-- Records supplied follows --
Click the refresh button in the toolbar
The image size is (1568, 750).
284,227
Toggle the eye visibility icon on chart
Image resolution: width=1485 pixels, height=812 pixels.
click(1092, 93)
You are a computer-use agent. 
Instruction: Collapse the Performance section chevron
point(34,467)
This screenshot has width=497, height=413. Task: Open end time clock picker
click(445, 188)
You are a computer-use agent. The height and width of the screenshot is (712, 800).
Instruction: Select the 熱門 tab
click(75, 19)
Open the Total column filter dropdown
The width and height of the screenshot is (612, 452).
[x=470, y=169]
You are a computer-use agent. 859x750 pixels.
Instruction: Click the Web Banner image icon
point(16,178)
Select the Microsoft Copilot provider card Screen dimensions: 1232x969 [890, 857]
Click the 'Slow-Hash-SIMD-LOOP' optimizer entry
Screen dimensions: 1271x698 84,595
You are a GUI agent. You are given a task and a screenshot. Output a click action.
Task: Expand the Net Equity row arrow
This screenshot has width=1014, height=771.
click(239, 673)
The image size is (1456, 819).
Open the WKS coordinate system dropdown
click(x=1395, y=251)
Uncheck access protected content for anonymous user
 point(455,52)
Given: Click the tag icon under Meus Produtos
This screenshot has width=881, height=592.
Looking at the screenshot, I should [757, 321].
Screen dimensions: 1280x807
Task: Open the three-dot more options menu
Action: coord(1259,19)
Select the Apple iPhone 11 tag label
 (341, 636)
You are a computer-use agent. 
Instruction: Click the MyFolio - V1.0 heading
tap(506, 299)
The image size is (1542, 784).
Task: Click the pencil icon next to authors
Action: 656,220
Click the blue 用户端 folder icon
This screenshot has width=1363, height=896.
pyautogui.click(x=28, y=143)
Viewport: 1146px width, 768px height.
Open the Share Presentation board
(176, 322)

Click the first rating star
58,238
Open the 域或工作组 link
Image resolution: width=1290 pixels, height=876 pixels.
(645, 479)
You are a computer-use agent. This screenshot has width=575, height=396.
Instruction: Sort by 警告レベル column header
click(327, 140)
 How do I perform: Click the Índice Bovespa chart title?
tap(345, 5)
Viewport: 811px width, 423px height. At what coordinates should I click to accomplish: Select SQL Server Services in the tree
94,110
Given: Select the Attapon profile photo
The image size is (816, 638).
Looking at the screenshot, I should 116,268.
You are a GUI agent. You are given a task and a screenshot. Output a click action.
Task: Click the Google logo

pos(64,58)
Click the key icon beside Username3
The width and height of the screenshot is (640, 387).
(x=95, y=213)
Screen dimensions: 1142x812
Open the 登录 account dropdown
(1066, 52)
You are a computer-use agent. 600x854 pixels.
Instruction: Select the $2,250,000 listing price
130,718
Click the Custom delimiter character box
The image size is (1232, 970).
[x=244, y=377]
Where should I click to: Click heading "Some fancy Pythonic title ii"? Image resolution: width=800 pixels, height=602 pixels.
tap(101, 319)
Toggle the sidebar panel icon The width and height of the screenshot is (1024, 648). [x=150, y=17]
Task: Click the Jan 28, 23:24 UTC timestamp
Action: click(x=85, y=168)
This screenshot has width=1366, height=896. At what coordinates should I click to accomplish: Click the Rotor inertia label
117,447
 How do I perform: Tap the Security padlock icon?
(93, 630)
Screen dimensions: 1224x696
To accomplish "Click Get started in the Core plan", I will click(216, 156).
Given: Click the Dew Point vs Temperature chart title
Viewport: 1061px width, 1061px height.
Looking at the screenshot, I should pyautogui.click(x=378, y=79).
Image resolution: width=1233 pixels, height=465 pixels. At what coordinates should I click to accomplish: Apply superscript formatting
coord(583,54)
-- Records supplied concluded --
**Assigned task**
Your reply should consist of the records, duplicated exactly.

**The completed task**
Click the refresh button in the toolbar
The image size is (1568, 750).
284,227
Toggle the eye visibility icon on chart
Image resolution: width=1485 pixels, height=812 pixels.
click(1092, 93)
You are a computer-use agent. 
Instruction: Collapse the Performance section chevron
point(34,467)
This screenshot has width=497, height=413. Task: Open end time clock picker
click(445, 188)
You are a computer-use agent. The height and width of the screenshot is (712, 800).
Instruction: Select the 熱門 tab
click(75, 19)
Open the Total column filter dropdown
The width and height of the screenshot is (612, 452).
[x=470, y=169]
You are a computer-use agent. 859x750 pixels.
Instruction: Click the Web Banner image icon
point(16,178)
Select the Microsoft Copilot provider card Screen dimensions: 1232x969 [890, 857]
Click the 'Slow-Hash-SIMD-LOOP' optimizer entry
Screen dimensions: 1271x698 84,595
You are a GUI agent. You are given a task and a screenshot. Output a click action.
Task: Expand the Net Equity row arrow
This screenshot has width=1014, height=771.
click(239, 673)
The image size is (1456, 819).
Open the WKS coordinate system dropdown
click(x=1395, y=251)
Uncheck access protected content for anonymous user
 point(455,52)
Given: Click the tag icon under Meus Produtos
This screenshot has width=881, height=592.
Looking at the screenshot, I should [757, 321].
Screen dimensions: 1280x807
Task: Open the three-dot more options menu
Action: coord(1259,19)
Select the Apple iPhone 11 tag label
 (341, 636)
You are a computer-use agent. 
Instruction: Click the MyFolio - V1.0 heading
tap(506, 299)
The image size is (1542, 784).
Task: Click the pencil icon next to authors
Action: 656,220
Click the blue 用户端 folder icon
This screenshot has width=1363, height=896.
pyautogui.click(x=28, y=143)
Viewport: 1146px width, 768px height.
Open the Share Presentation board
(176, 322)

Click the first rating star
58,238
Open the 域或工作组 link
Image resolution: width=1290 pixels, height=876 pixels.
(645, 479)
You are a computer-use agent. This screenshot has width=575, height=396.
Instruction: Sort by 警告レベル column header
click(327, 140)
 How do I perform: Click the Índice Bovespa chart title?
tap(345, 5)
Viewport: 811px width, 423px height. At what coordinates should I click to accomplish: Select SQL Server Services in the tree
94,110
Given: Select the Attapon profile photo
The image size is (816, 638).
Looking at the screenshot, I should 116,268.
You are a GUI agent. You are given a task and a screenshot. Output a click action.
Task: Click the Google logo

pos(64,58)
Click the key icon beside Username3
The width and height of the screenshot is (640, 387).
(x=95, y=213)
Screen dimensions: 1142x812
Open the 登录 account dropdown
(1066, 52)
You are a computer-use agent. 600x854 pixels.
Instruction: Select the $2,250,000 listing price
130,718
Click the Custom delimiter character box
The image size is (1232, 970).
[x=244, y=377]
Where should I click to: Click heading "Some fancy Pythonic title ii"? Image resolution: width=800 pixels, height=602 pixels.
tap(101, 319)
Toggle the sidebar panel icon The width and height of the screenshot is (1024, 648). [x=150, y=17]
Task: Click the Jan 28, 23:24 UTC timestamp
Action: click(x=85, y=168)
This screenshot has width=1366, height=896. At what coordinates should I click to accomplish: Click the Rotor inertia label
117,447
 How do I perform: Tap the Security padlock icon?
(93, 630)
Screen dimensions: 1224x696
To accomplish "Click Get started in the Core plan", I will click(216, 156).
Given: Click the Dew Point vs Temperature chart title
Viewport: 1061px width, 1061px height.
Looking at the screenshot, I should pyautogui.click(x=378, y=79).
Image resolution: width=1233 pixels, height=465 pixels. At what coordinates should I click to accomplish: Apply superscript formatting
coord(583,54)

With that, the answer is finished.